Проклятие Ивана Грозного. Душу за Царя | страница 89
— Оставьте меня.
Священник попросил тихо, но столько силы было в просьбе, что и царь послушно направился к выходу.
— Не убоюсь тебя, — говорил отец Мефодий, неспешно подходя к одержимой. — Ты — прах перед Господом моим!
Андрей Щелкалов осторожно прикрыл за собой дверь в пыточную.
— Страшно всё это, государь!
— Страшно? А вот священник не убоялся, слышал?
— И мы не убоимся, государь! Глаза боятся, руки делают — верно ведь сказано...

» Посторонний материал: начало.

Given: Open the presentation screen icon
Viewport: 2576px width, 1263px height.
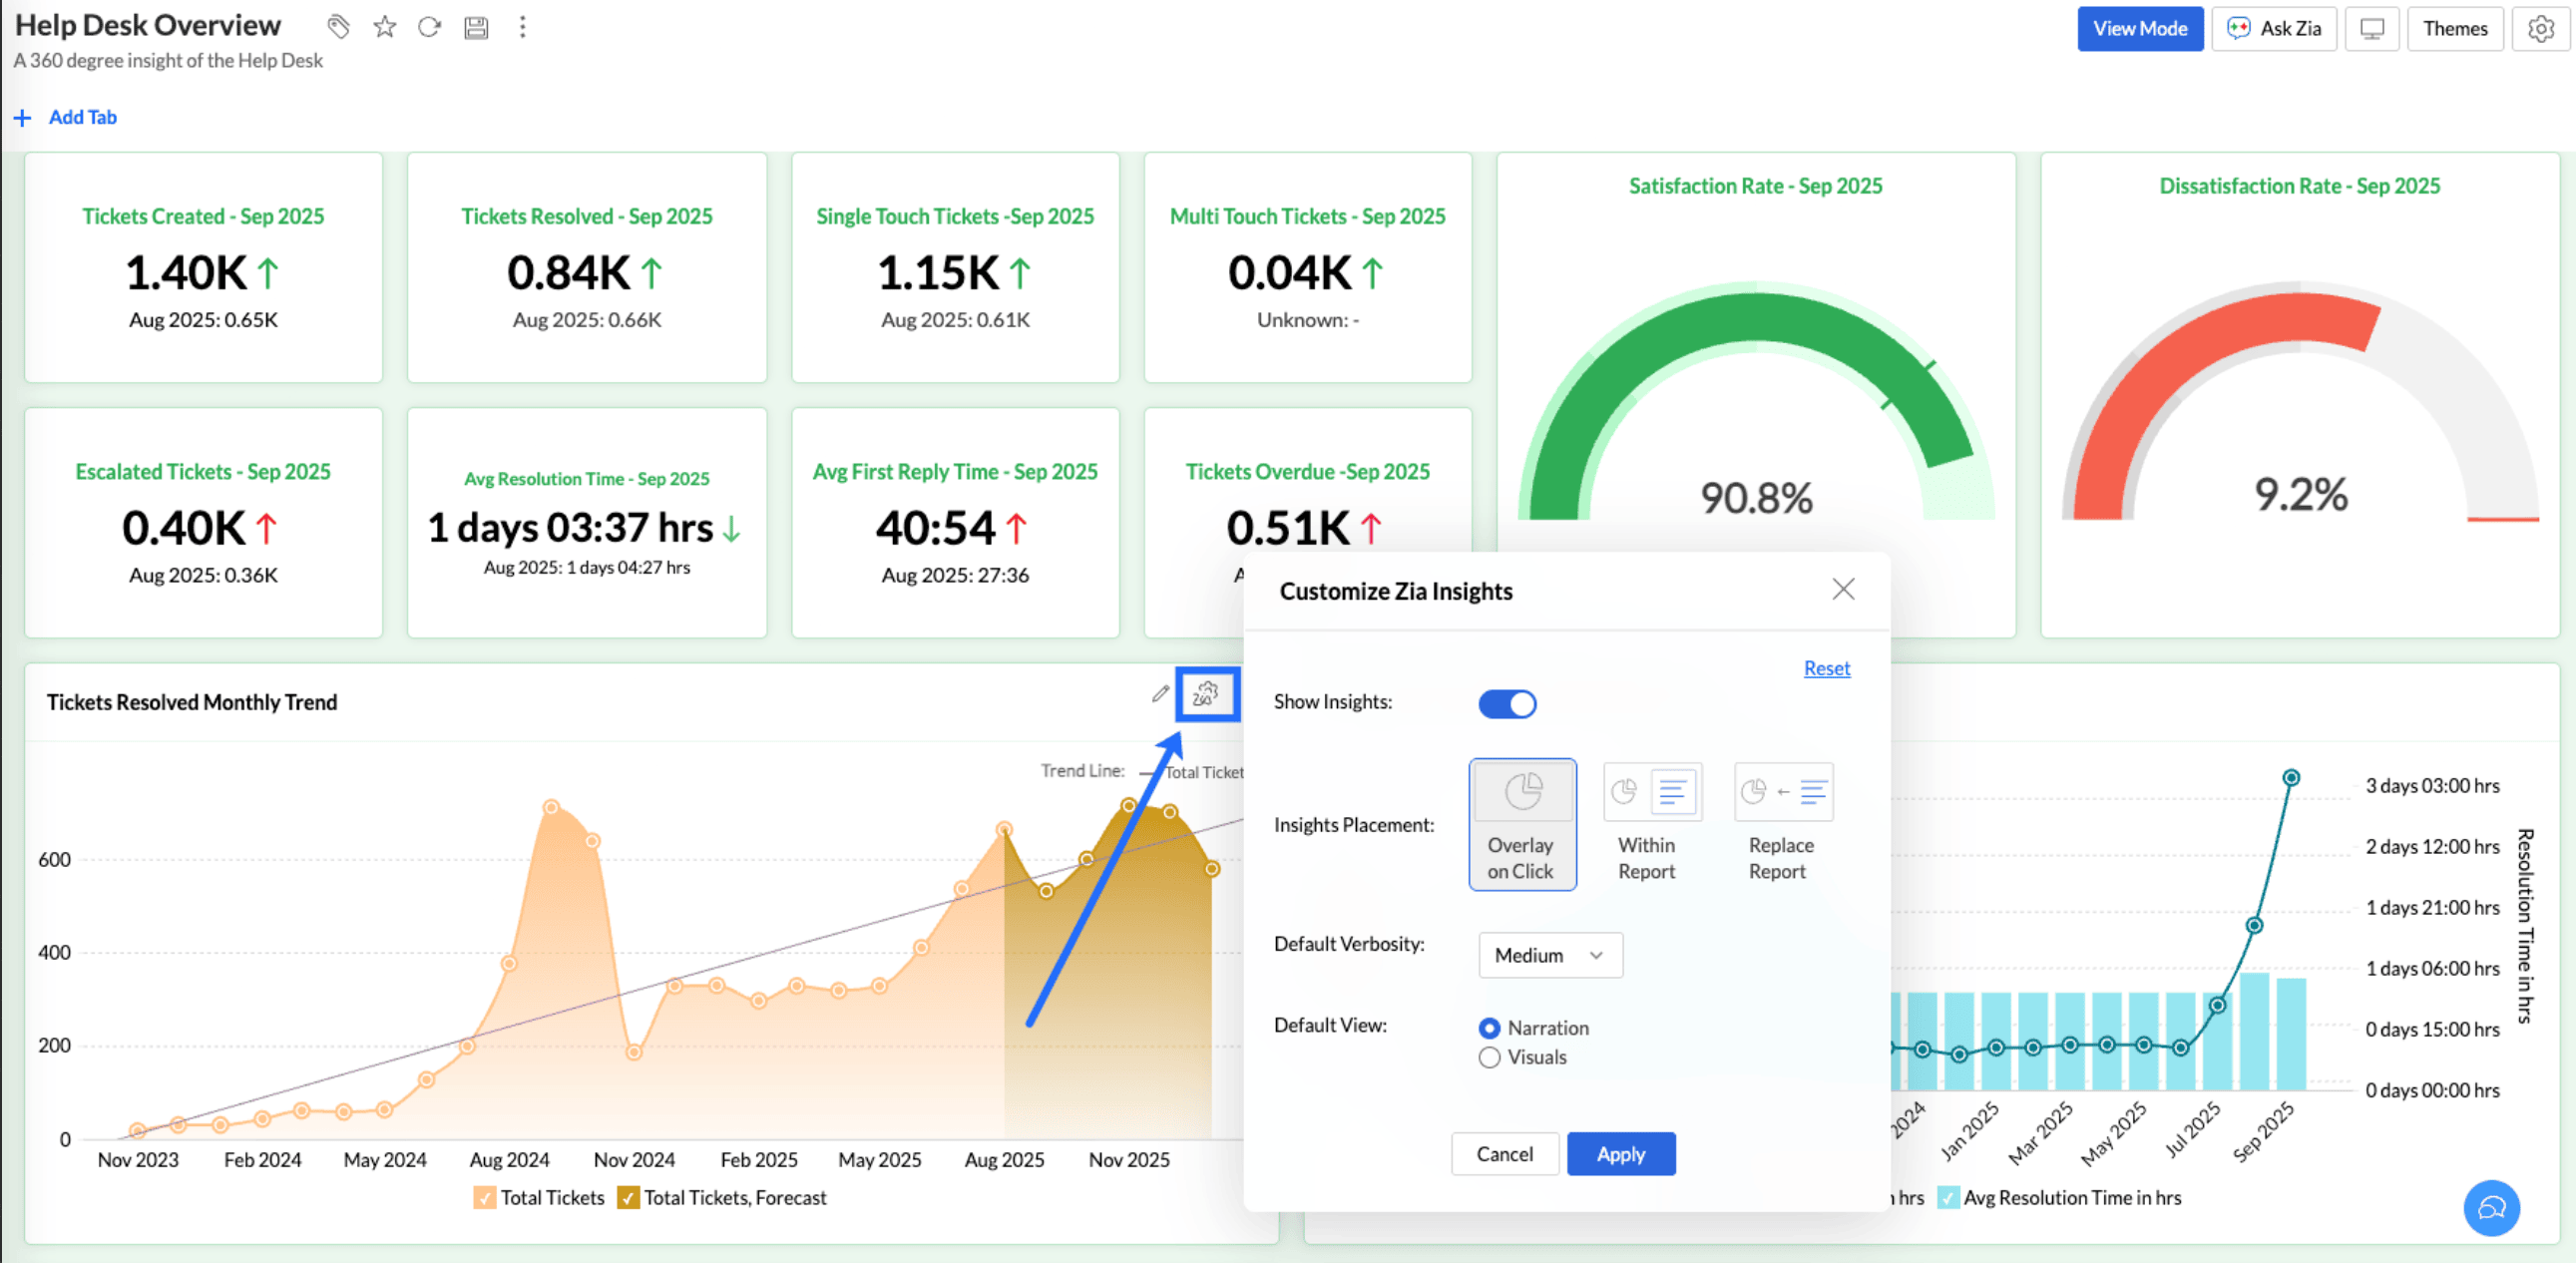Looking at the screenshot, I should (2371, 29).

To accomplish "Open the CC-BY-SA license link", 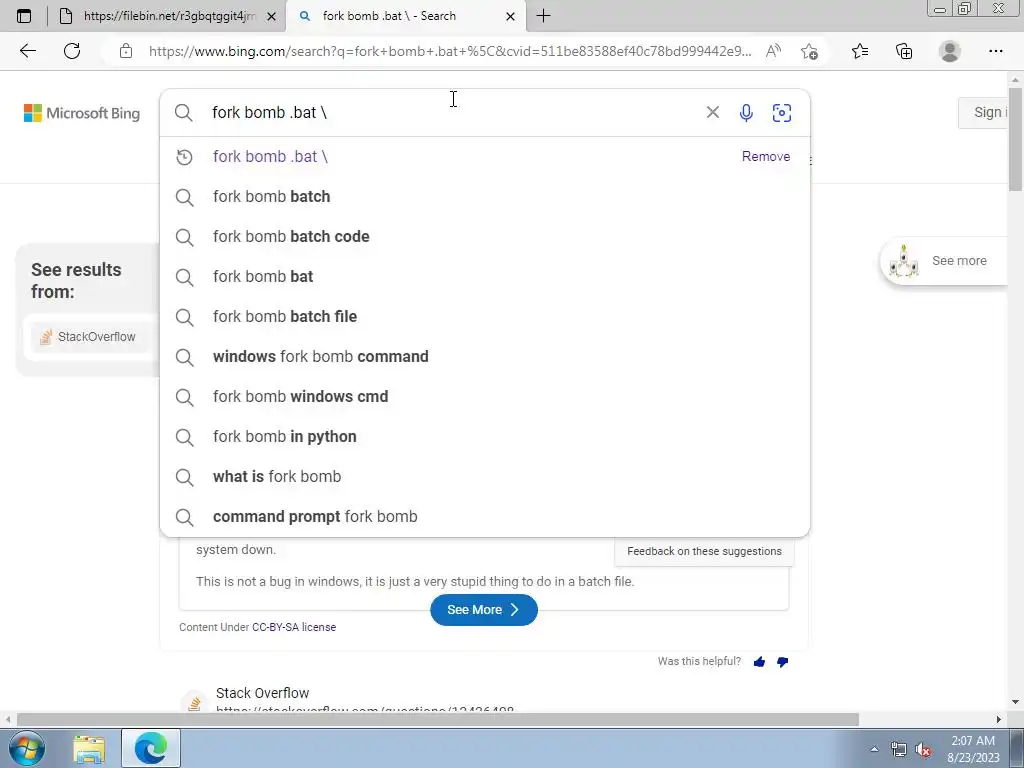I will [294, 627].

Иван Васильевич нервно повёл головой из стороны в сторону, словно проверяя, прочно ли она держится на шее.
— Не убоюсь!
Словно не кому-то говорил, но себе самому.
— Всё это змеиное гнездо выжгу, до последыша, чтобы не возродилось подобное! Без жалости выжгу!
Под вечер на Поганой Луже, у стен Кремля, плотники стали сколачивать помосты. Притихший, но ещё многолюдный Торг, прихлёбывая квас, потрескивая на зубах калёными орехами, резонно решил, что завтра будет не до торговли.
Дело наутро будет только у воров, срезавших калиты с поясов зазевавшихся людей. Да у царёвых палачей — им придётся помахать тяжёлыми топорами.
Плах заготовили много...
Так что — к вечерне да спать. Завтра — интересный день!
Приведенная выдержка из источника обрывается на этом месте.